Revenue Recognition - Revenue is recognized upon transfer of control of promised products to customers in an amount that reflects the consideration expected to be received in exchange for those products. The applicable shipping and handling costs invoiced to the customer are included in "Selling, general and administrative" expenses in the accompanying consolidated statements of operations. All revenue recognized is net of sales taxes collected, which are subsequently remitted to the appropriate governmental authorities.

Performance Obligations - The performance obligation for product sales is met at a point in time, when the product is delivered and control is transferred to the customer. At inception of a contract with a customer, the price and quantity of goods are fixed. However, the Company offers discounts on terms and rebate incentives to select customers. The Company also gives customers the right to return eligible products.

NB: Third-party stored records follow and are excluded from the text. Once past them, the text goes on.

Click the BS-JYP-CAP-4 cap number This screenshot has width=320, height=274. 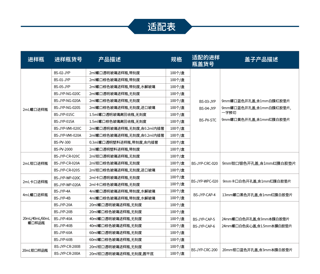click(205, 195)
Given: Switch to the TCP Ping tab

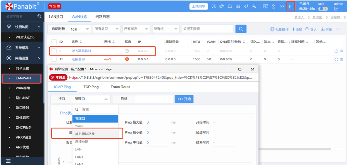Looking at the screenshot, I should point(91,87).
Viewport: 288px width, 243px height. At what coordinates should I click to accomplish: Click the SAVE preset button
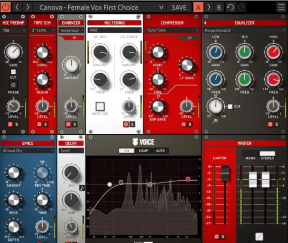click(x=179, y=7)
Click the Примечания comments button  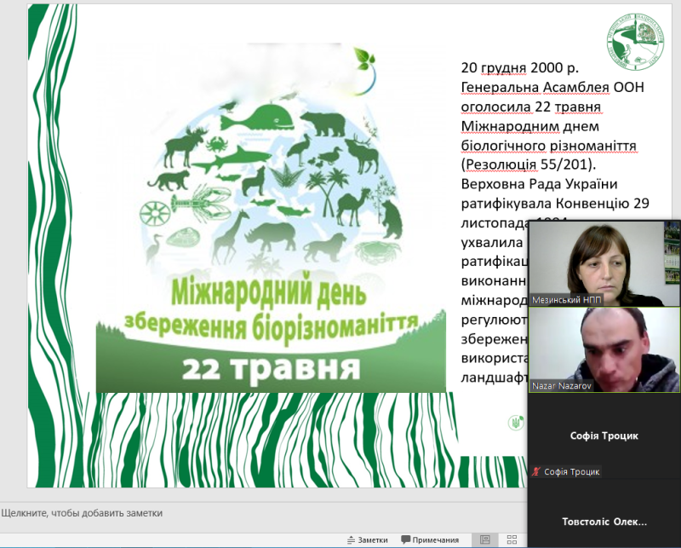(430, 539)
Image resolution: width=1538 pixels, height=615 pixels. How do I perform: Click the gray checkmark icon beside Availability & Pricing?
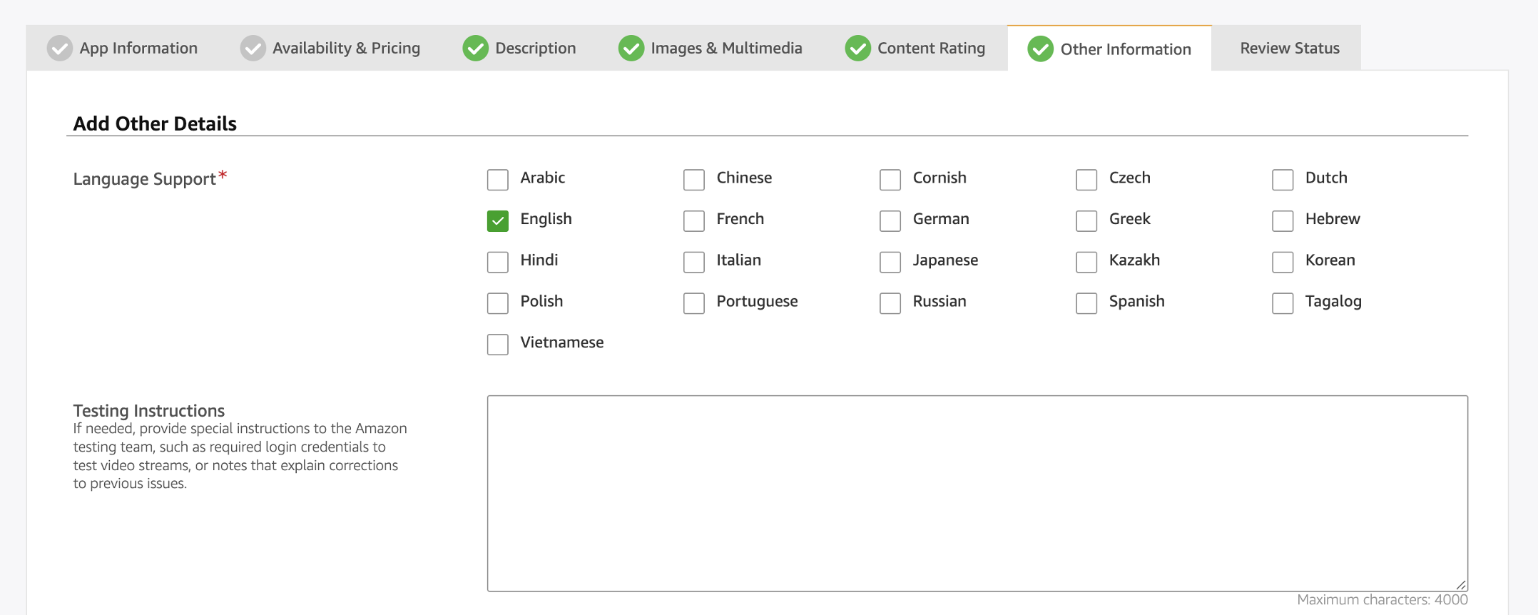coord(253,49)
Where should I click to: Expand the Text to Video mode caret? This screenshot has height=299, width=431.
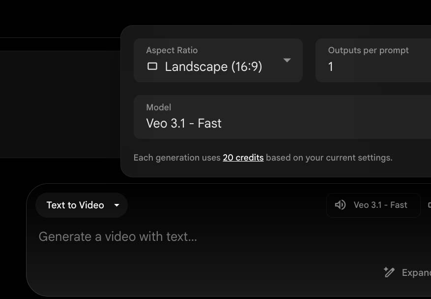[x=116, y=205]
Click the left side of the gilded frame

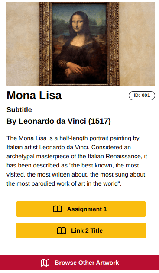[x=45, y=44]
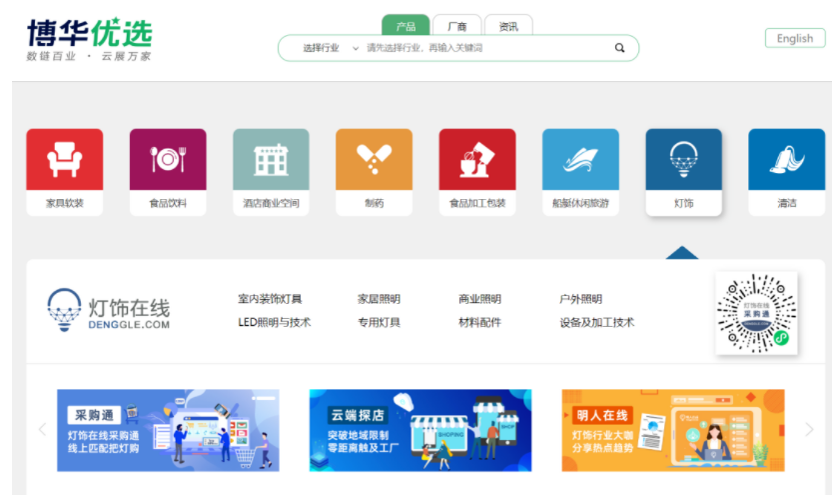Open the 酒店商业空间 building icon
Viewport: 832px width, 503px height.
coord(271,159)
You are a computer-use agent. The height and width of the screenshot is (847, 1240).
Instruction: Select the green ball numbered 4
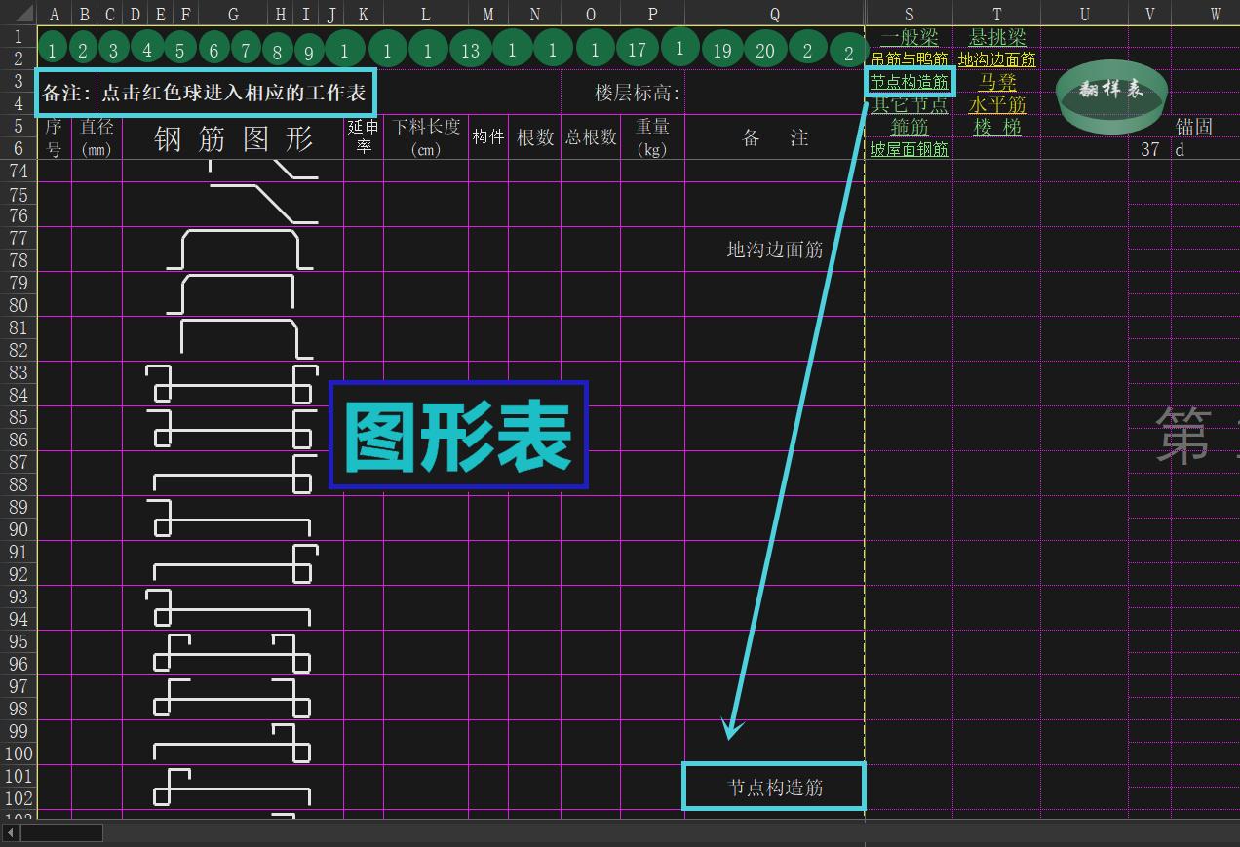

Significant Judgments - The Company calculates the allowance for sales returns, early pay discounts and customer rebates using the expected value method and believes its current methodology properly constrains revenue. The Company does not believe that a significant reversal in the amount of cumulative revenue recognized will occur when the uncertainty associated with the variable consideration is resolved.

Practical Expedients - In addition to the aforementioned practical expedient, the Company has elected the practical expedient as allowed by ASC 606-10-32-18, which states that an entity need not adjust the promised amount of consideration for the effects of a significant financing component if the entity expects, at contract inception, that the period between when the entity transfers promised goods or services to a customer and when the customer pays for those goods or services will be one year or less.

In January 2016, the FASB issued Accounting Standards Update ("ASU") No. 2016-01, Financial InstrumentsOverall (Subtopic 825-10):  Recognition and Measurement of Financial Assets and Financial Liabilities. The updated guidance enhances the reporting model for financial instruments by modifying how entities measure and recognize equity investments and present changes in the fair value of financial liabilities, and by simplifying the disclosure guidance for financial instruments. The amendments in this update are effective for fiscal years beginning after December 15, 2017. The amendments in this update should be applied prospectively. The Company adopted this guidance on January 1, 2018, and the adoption did not have a material impact on the Company’s consolidated financial statements.

In August 2016, the FASB issued ASU No. 2016-15, Statement of Cash Flows (Topic 230): Classification of Certain Cash Receipts and Cash Payments. ASU No. 2016-15 amended the existing accounting standards for the statement of cash flows. The amendments provide guidance on eight classification issues related to the statement of cash flows. This update is effective for fiscal years beginning after December 15, 2017, and interim periods within those fiscal years. The Company adopted this guidance on January 1, 2018, and the adoption did not have a material impact on the Company’s consolidated financial statements.

In January 2017, the FASB issued ASU No. 2017-01, Business Combinations (Topic 805): Clarifying the Definition of a Business, which clarifies the definition of a business with the objective of adding guidance to assist entities with evaluating whether transactions should be accounted for as acquisitions (or disposals) of assets or businesses. This amendment is effective for fiscal years beginning after December 15, 2017, and interim periods within those fiscal years. The Company adopted this guidance on January 1, 2018, and the adoption did not have a material impact on the Company’s consolidated financial statements.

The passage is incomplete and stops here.